═════ Extracted material
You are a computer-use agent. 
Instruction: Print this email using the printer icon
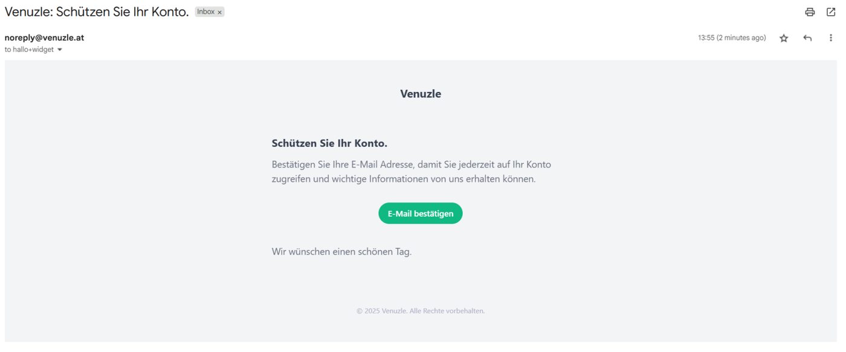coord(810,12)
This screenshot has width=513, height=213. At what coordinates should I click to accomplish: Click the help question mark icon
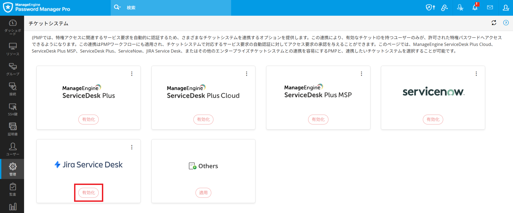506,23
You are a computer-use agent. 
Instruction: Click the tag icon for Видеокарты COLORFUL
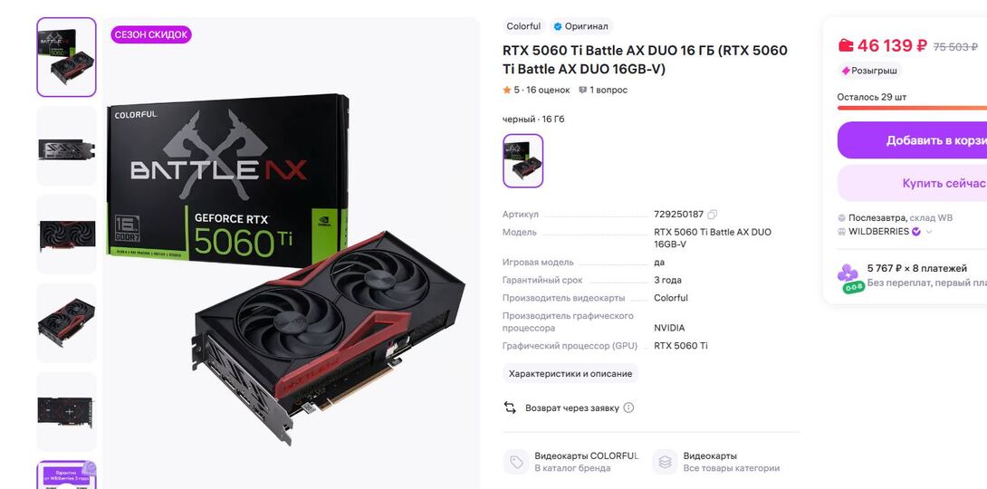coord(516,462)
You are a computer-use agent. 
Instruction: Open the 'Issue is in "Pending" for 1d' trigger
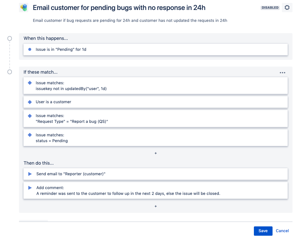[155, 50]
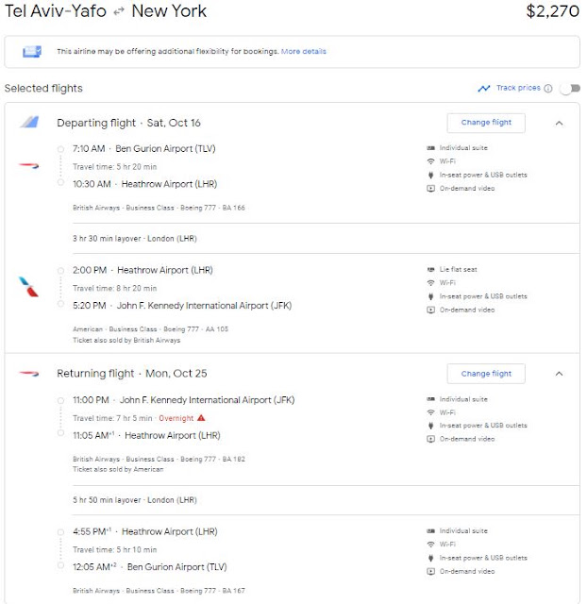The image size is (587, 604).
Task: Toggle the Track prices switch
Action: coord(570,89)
══════════
═════ Extracted material
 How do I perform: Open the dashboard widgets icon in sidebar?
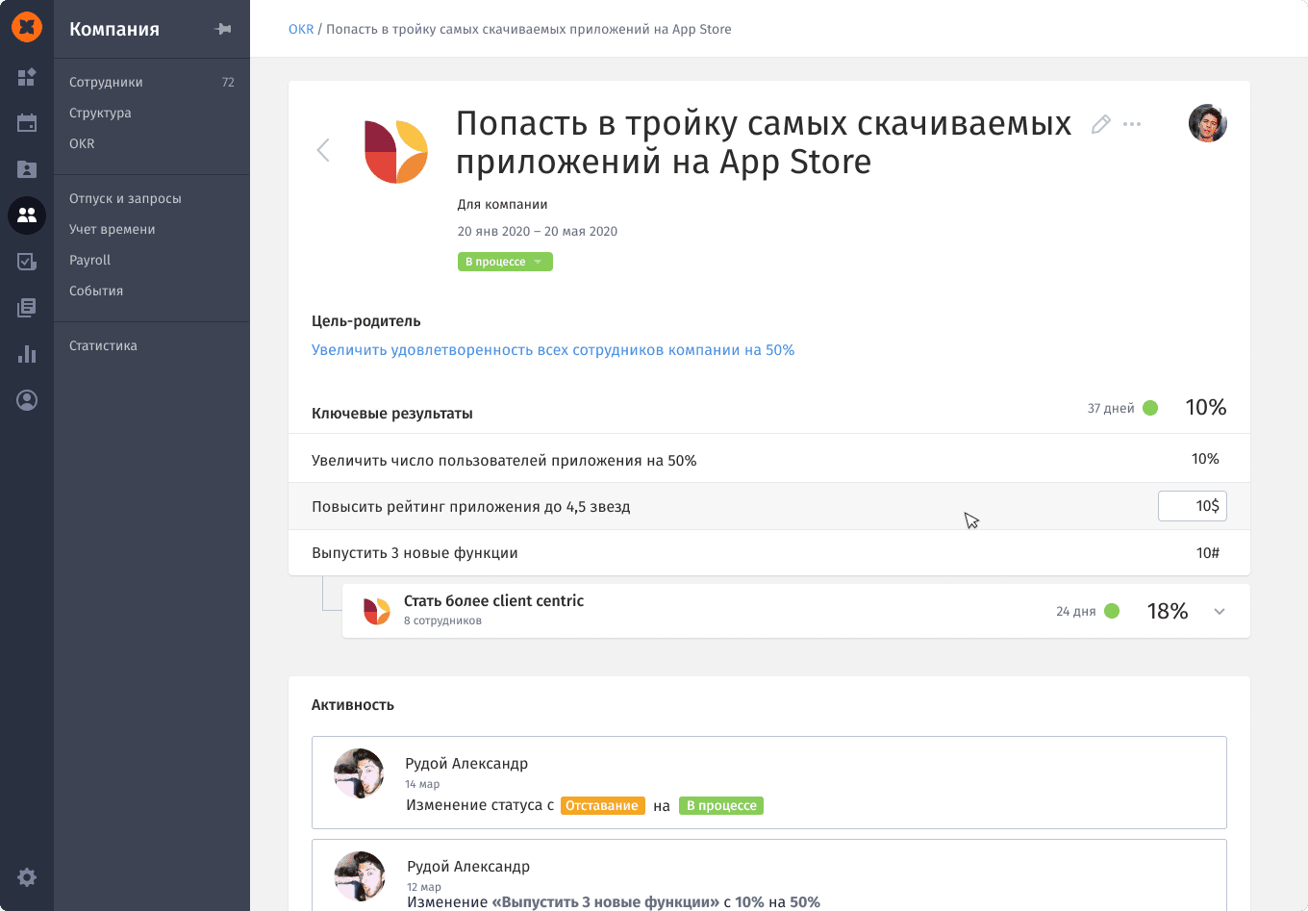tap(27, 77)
══════════
═════ Extracted material
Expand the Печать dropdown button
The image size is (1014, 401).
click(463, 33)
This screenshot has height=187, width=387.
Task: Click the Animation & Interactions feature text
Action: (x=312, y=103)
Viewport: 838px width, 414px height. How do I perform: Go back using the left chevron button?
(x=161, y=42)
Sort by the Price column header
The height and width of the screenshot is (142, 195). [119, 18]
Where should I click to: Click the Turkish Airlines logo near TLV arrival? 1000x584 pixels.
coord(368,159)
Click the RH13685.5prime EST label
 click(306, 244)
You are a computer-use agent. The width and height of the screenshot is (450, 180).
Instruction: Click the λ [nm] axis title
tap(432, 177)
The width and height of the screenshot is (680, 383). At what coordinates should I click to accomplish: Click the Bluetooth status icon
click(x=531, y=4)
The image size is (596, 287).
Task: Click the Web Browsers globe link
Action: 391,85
══════════
Given problem:
Output the items from the line containing "Viewport: 838px width, 414px" through the line containing "Action: 391,85" as a Markdown table with the columns Row and Line, numbering each row and omitting blank lines.

Worked answer:
| Row | Line |
|---|---|
| 1 | Viewport: 838px width, 414px height. How do I perform: Go back using the left chevron button? |
| 2 | (x=161, y=42) |
| 3 | Sort by the Price column header |
| 4 | The height and width of the screenshot is (142, 195). [119, 18] |
| 5 | Where should I click to: Click the Turkish Airlines logo near TLV arrival? 1000x584 pixels. |
| 6 | coord(368,159) |
| 7 | Click the RH13685.5prime EST label |
| 8 |  click(306, 244) |
| 9 | You are a computer-use agent. The width and height of the screenshot is (450, 180). |
| 10 | Instruction: Click the λ [nm] axis title |
| 11 | tap(432, 177) |
| 12 | The width and height of the screenshot is (680, 383). At what coordinates should I click to accomplish: Click the Bluetooth status icon |
| 13 | click(x=531, y=4) |
| 14 | The image size is (596, 287). |
| 15 | Task: Click the Web Browsers globe link |
| 16 | Action: 391,85 |